_DIRECTIONS_
Would you return every entry below exactly as written, without its images?

DATASET CONTENT: Begin

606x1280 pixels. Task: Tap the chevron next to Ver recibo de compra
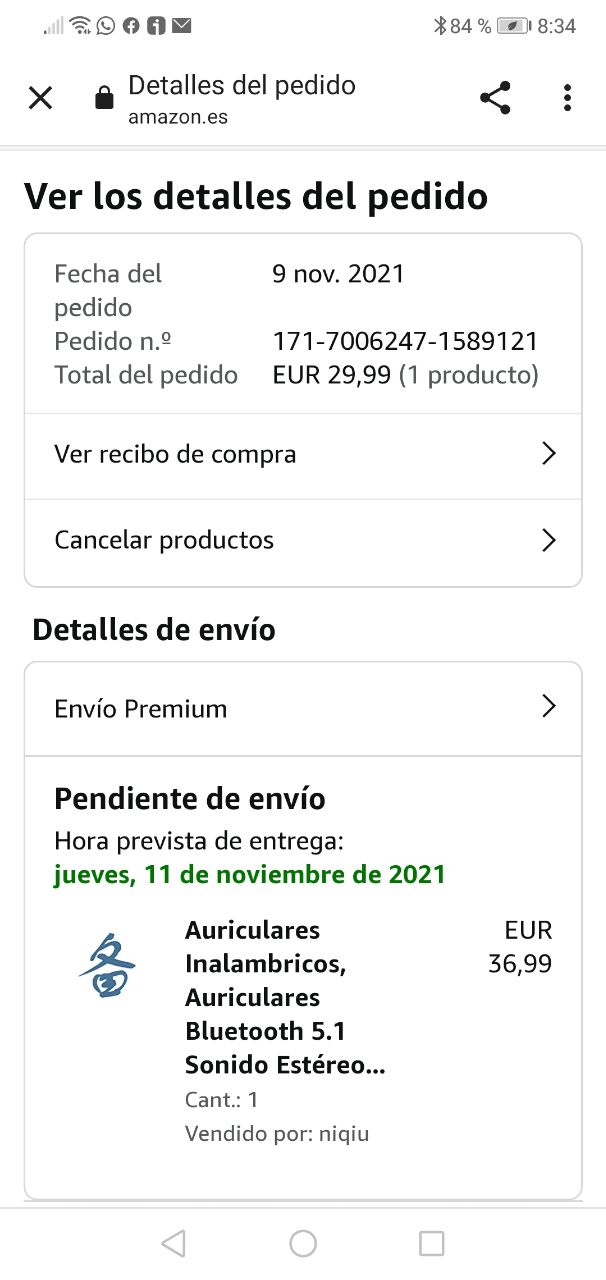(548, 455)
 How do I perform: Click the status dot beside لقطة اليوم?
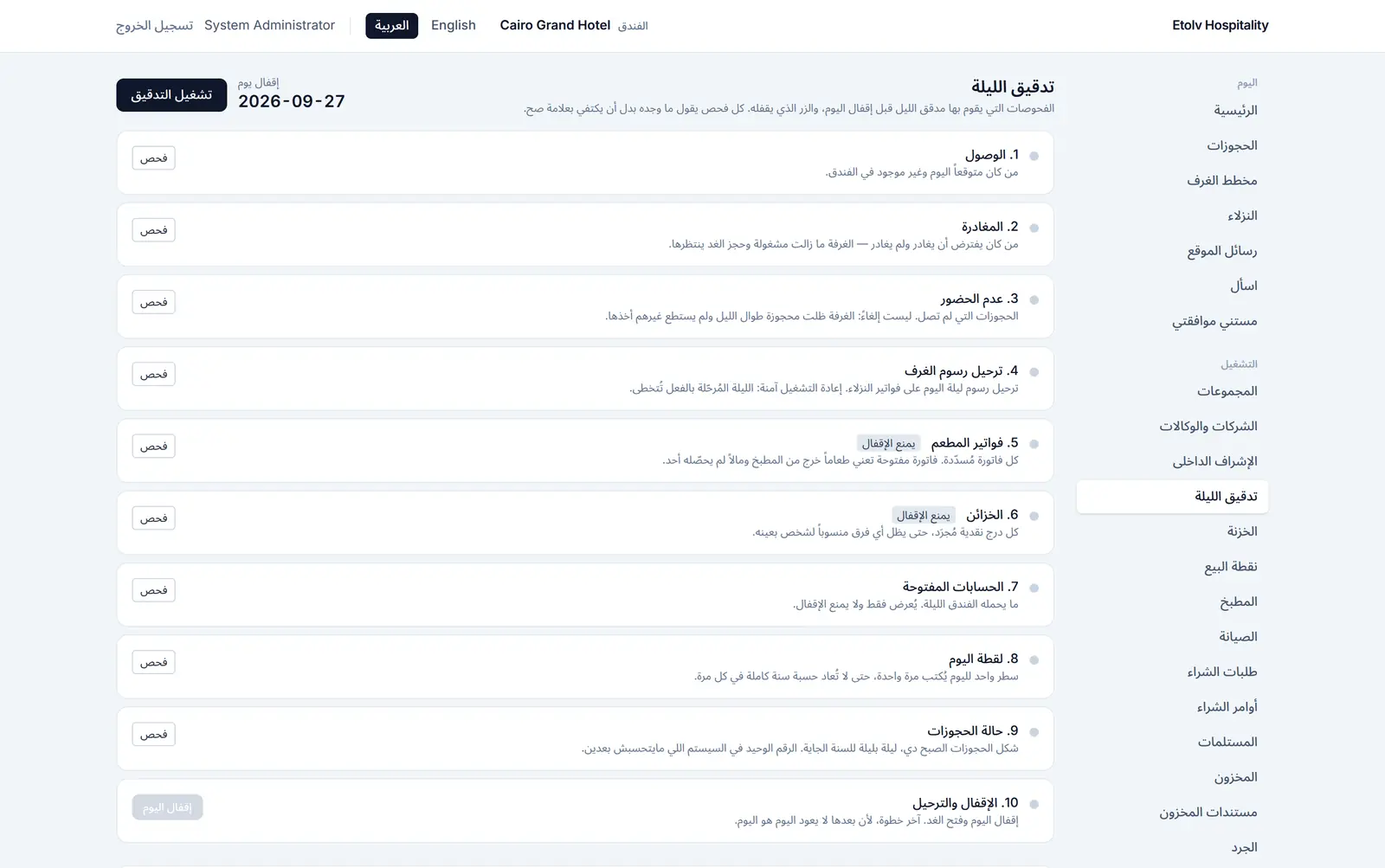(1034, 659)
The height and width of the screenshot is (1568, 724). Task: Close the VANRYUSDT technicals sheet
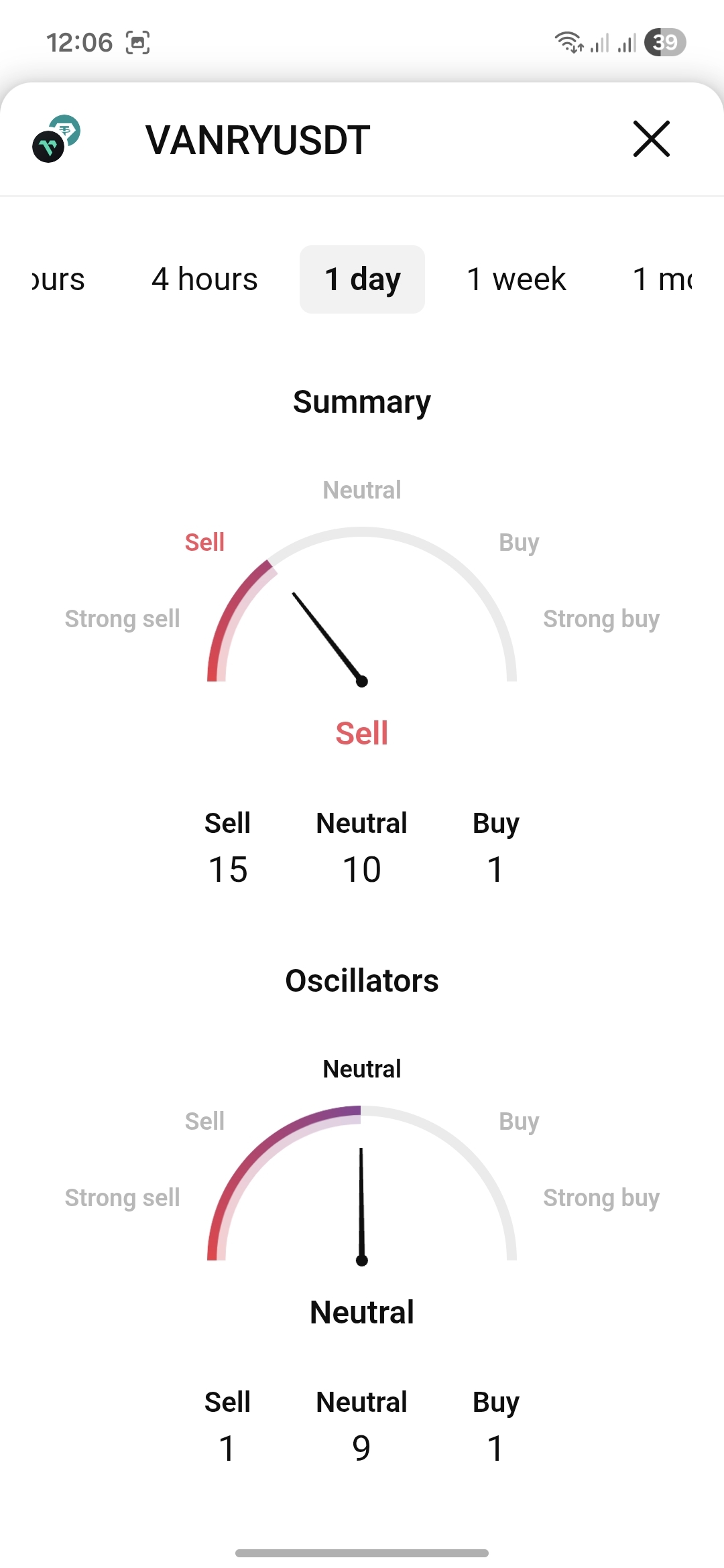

DATASET CONTENT: End

_COMPLETED EXERCISE_
606x1280 pixels. Task: Tap the chevron next to Ver recibo de compra
(548, 455)
 How do I perform: Click the status dot beside لقطة اليوم?
(1034, 659)
The height and width of the screenshot is (1568, 724). Task: Close the VANRYUSDT technicals sheet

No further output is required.